Once we name the root, we can separate our identity from our exhaustion. This is not about individual deficiency—it’s about recognizing that, just like the individual trees are sentinels of communication of threats in the surrounding ecosystem, our nervous systems weren’t built to process unending urgency and injustice alone.
2. Practice Fierce Boundaries with Love
Yes, we want to show up. Yes, we care deeply. But we are not meant to carry every part of it.
A key to surviving—and transforming—systemic burnout is discerning what is ours to do and what is not ours right now.
As activist and teacher adrienne maree brown says: “Move at the speed of trust. Small is good. Slow is good.”
Ask Yourself:
• What is mine to hold today?
• What can I release?
• Where am I over-functioning out of guilt, urgency, or fear?
Set a clear container for your activism, your caregiving, your presence. Then let that container hold you too.
3. Stay Engaged Without Indulging in Fear
Resisting oppression and participating in change doesn’t have to mean martyrdom. It means learning how to sustain your presence over time. When the system eats at your heartwood, trust your outer resiliency, and know that the hole that remains can become a place of opportunity for shelter.
This means pacing. It means rest. It means letting go of the belief that your worth is tied to your output or the urgency of the moment.
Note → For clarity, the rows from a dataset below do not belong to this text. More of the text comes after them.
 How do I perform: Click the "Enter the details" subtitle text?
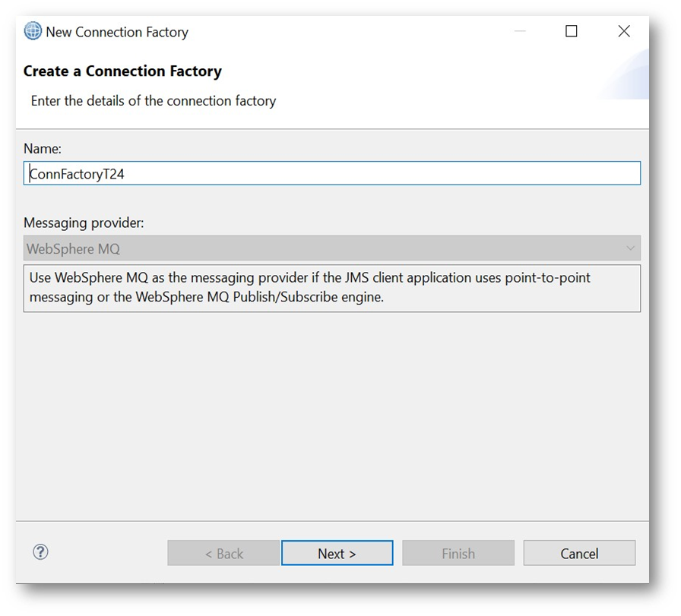pyautogui.click(x=154, y=101)
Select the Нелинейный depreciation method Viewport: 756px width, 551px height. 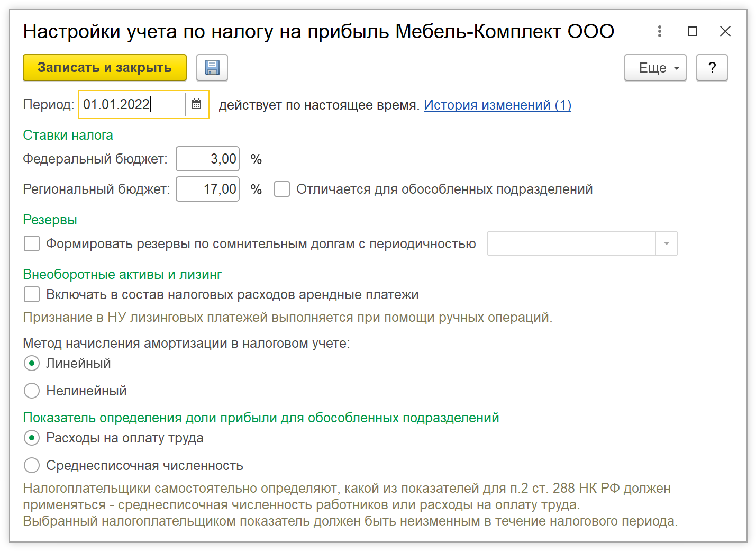pos(32,391)
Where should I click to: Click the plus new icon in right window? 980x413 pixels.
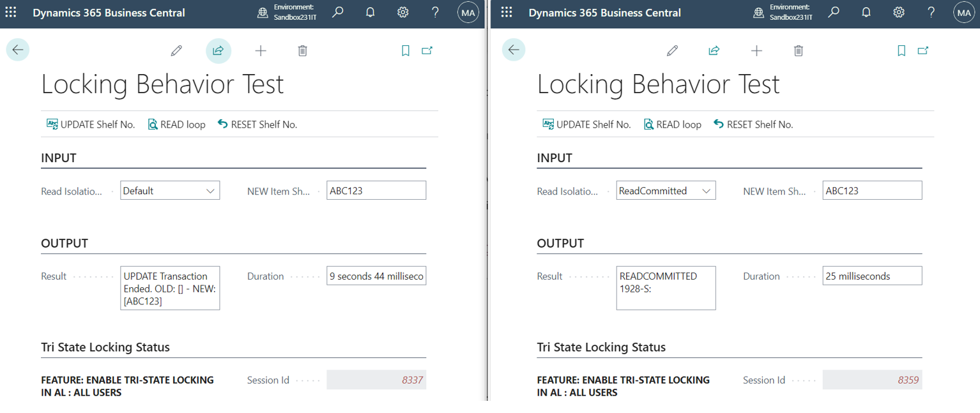[x=756, y=50]
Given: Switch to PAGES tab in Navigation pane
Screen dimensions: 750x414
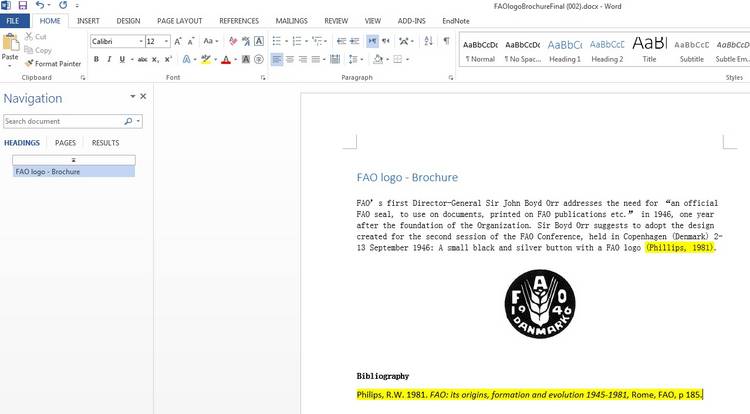Looking at the screenshot, I should [65, 143].
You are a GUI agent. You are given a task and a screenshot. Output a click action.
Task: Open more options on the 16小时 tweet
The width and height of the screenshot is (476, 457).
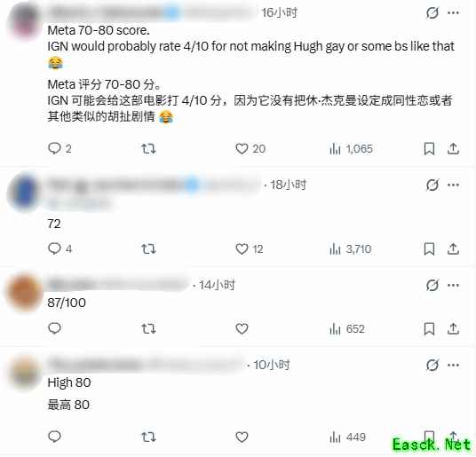453,13
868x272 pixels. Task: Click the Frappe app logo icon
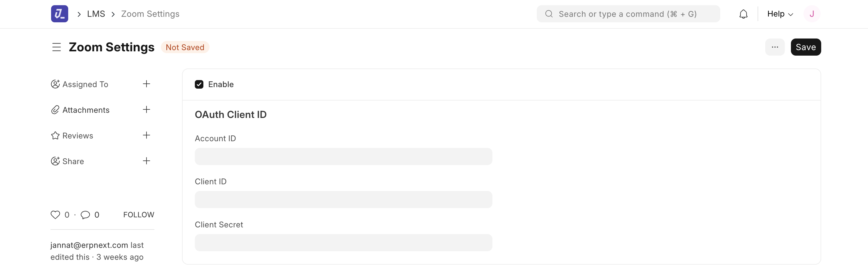[60, 14]
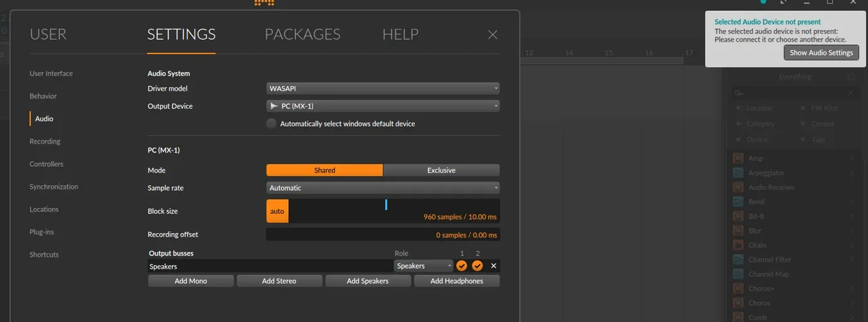
Task: Click the Arpeggiator device icon
Action: click(x=738, y=173)
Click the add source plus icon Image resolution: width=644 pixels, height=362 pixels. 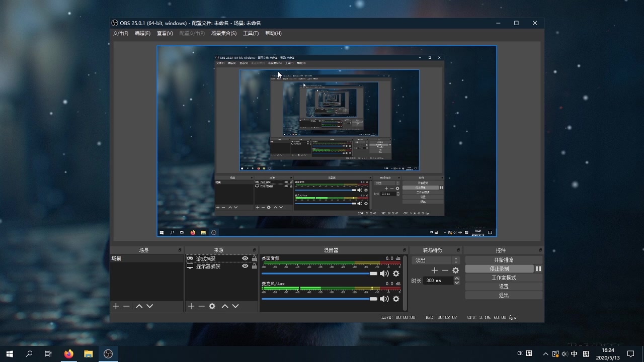pos(191,306)
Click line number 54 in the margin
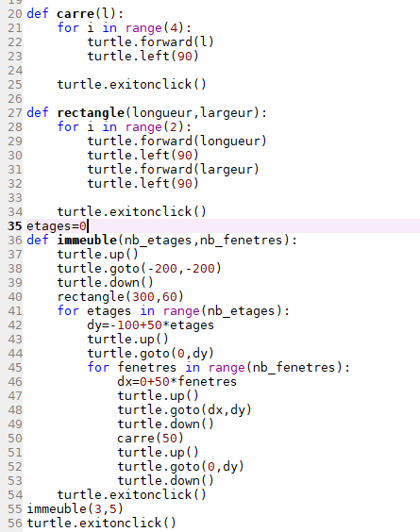The height and width of the screenshot is (532, 420). tap(14, 495)
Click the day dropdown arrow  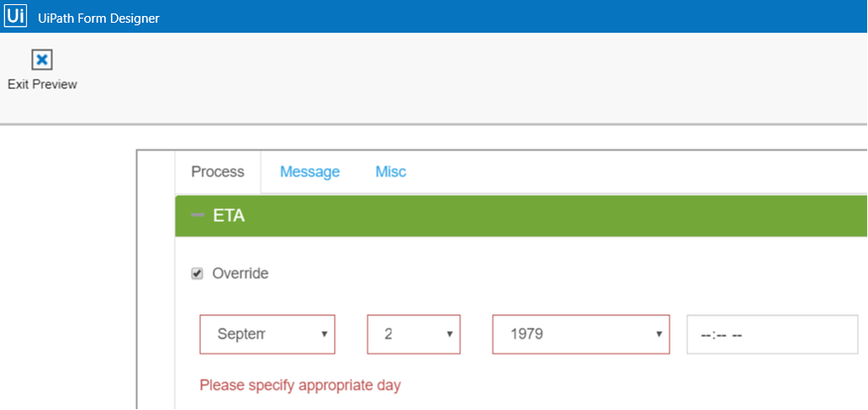pyautogui.click(x=449, y=335)
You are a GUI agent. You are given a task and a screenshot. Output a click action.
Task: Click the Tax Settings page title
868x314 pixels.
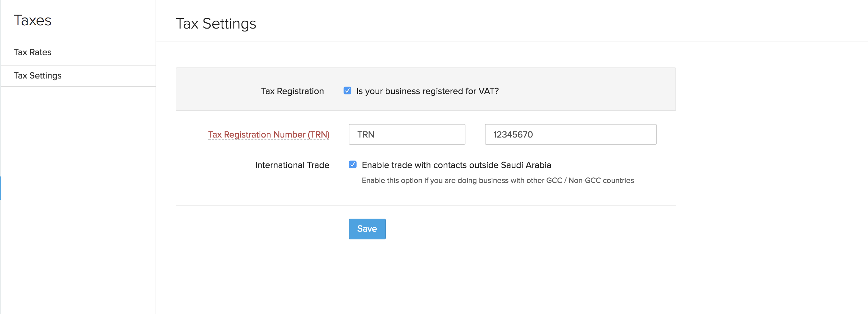[x=216, y=23]

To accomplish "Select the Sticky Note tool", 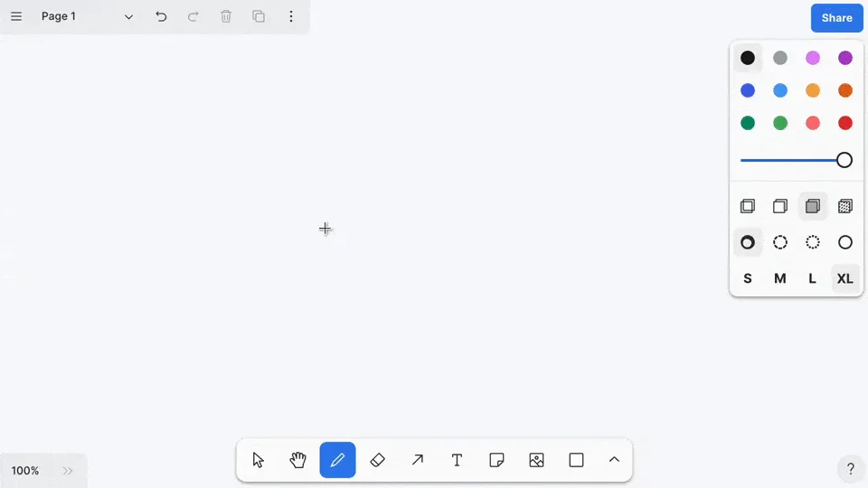I will pos(496,460).
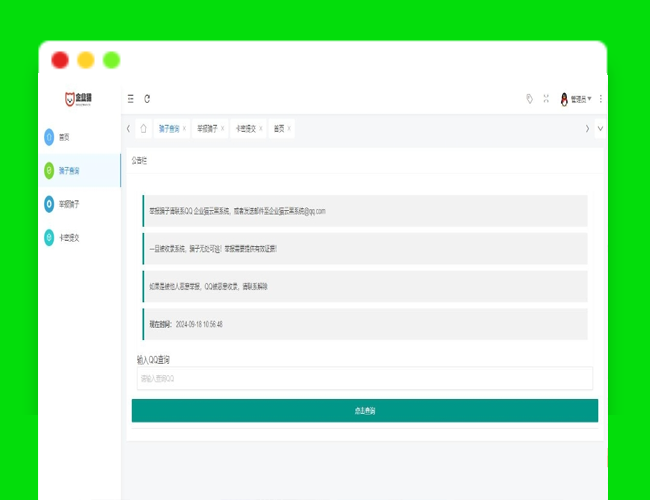Collapse the sidebar with the hamburger icon

pyautogui.click(x=130, y=99)
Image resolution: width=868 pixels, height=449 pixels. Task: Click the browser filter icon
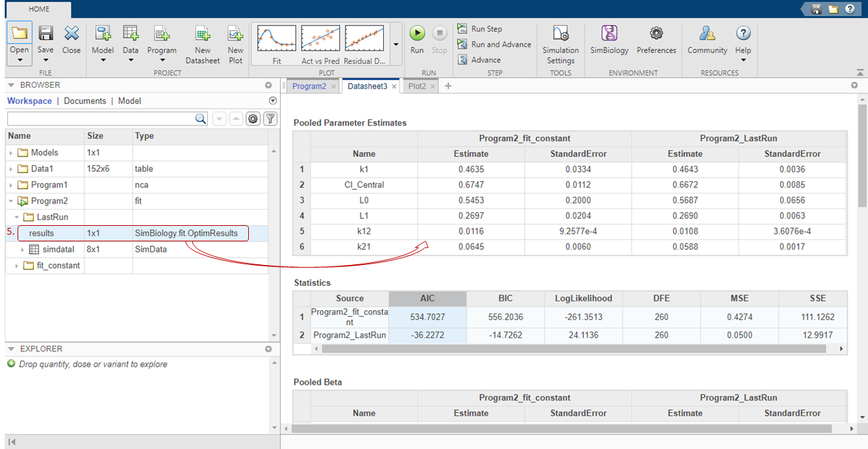click(270, 119)
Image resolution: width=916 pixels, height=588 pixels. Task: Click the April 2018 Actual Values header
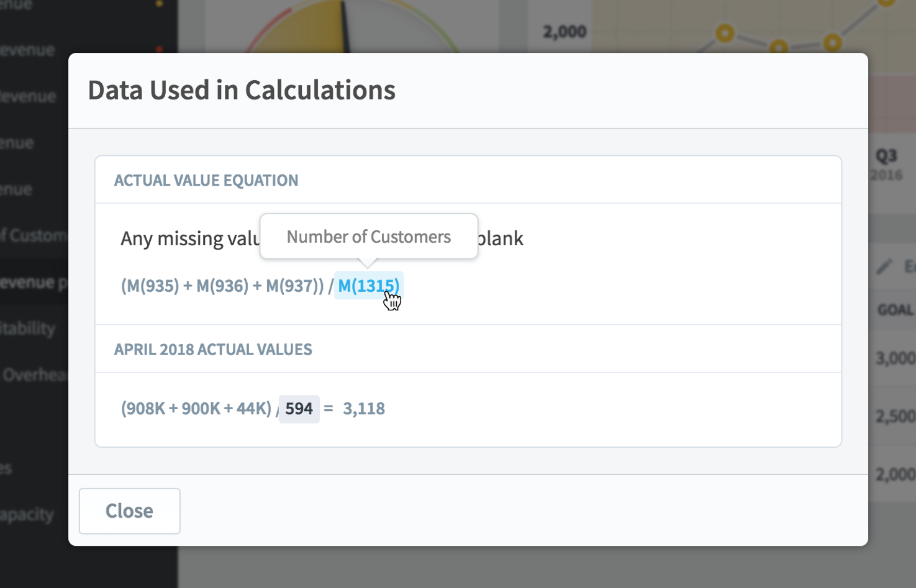[213, 349]
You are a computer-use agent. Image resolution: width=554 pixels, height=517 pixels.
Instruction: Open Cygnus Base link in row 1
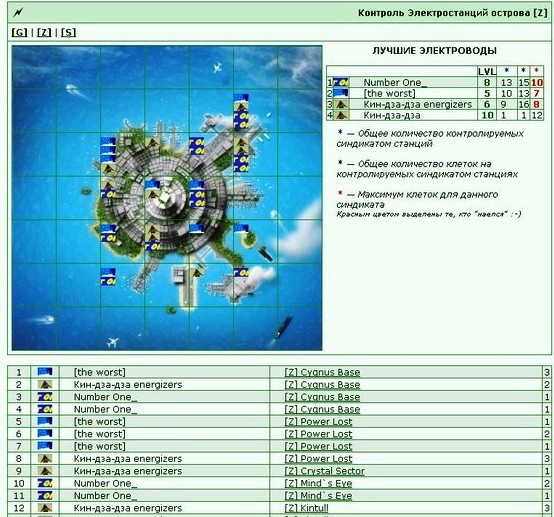pyautogui.click(x=322, y=372)
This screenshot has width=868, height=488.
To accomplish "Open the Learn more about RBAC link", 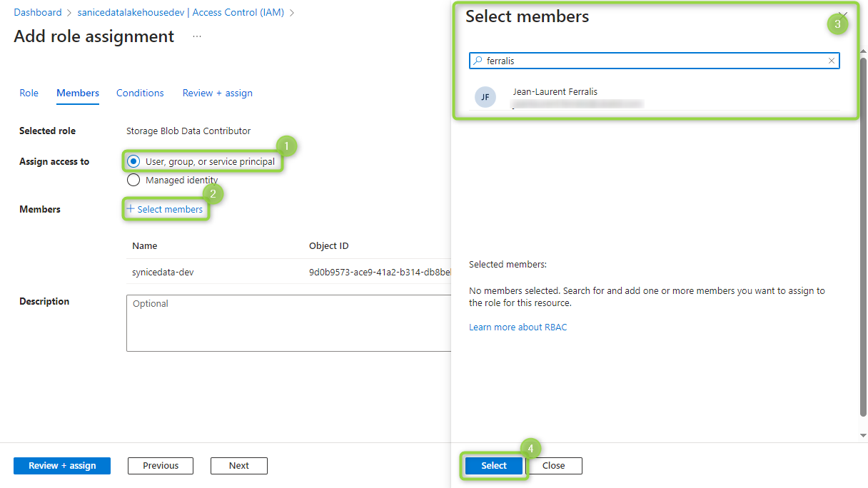I will tap(518, 327).
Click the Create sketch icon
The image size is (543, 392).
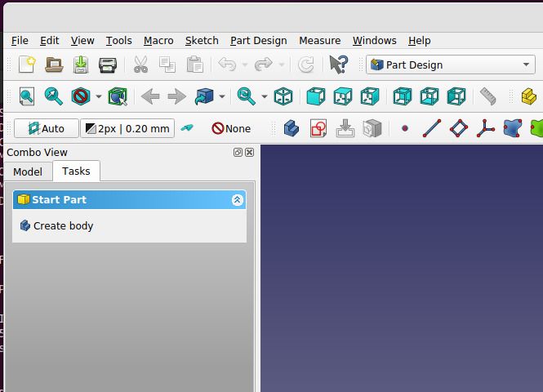pos(318,128)
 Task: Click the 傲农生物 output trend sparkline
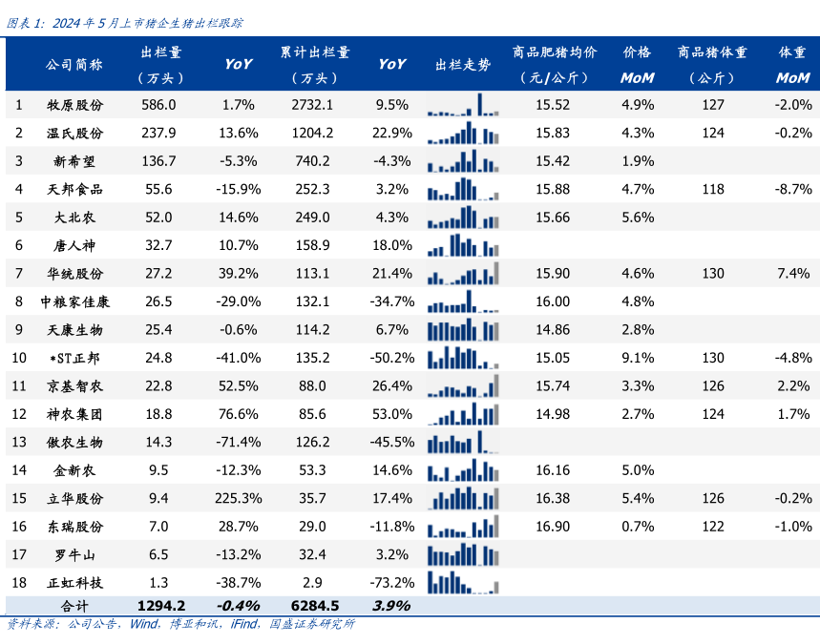pyautogui.click(x=463, y=444)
One of the richest experiences I’ve noticed for clients who are reclaiming their resiliency is rewiring their connection to community. I know this myself—when I allow mutual care, not individual sacrifice, be the rhythm of my movement through and within my life, I am much more able to be the kind of person I’m hoping to be—in my work, my relationships, and in the world.
4. Re-root in Collective Wisdom
When burnout feels systemic, we need more than solutions—we need solidarity. Healing in community allows us to see that:
• We are not alone in our overwhelm.
• We don’t have to hold everything ourselves.
• Our roles can be shared and fluid.
Return to ancestral rhythms, community-based practices, liberatory spirituality, and collective dreaming. The work of resistance isn’t new—it’s ancient, and we don’t have to do it alone.
5. Live into the Question: “How am I to be?”
Standing as an oak in the woods, you too have an ecosystem within you. The courage is in listening deeply enough to discern what your “something” is—without indulging in despair or inflating into saviorism. As Anne Lamott says, “help is the sunny side of control.”
For me, burnout always comes when I confuse my career, my family, my relationships with the true work of my soul.
When we lean into an understanding of what true resiliency is, that’s where we can know freedom. Boundaries are the beginning of self care.
May You Know Courage, May You Know Rest
You are not alone.
When you rest, you are not abandoning the cause.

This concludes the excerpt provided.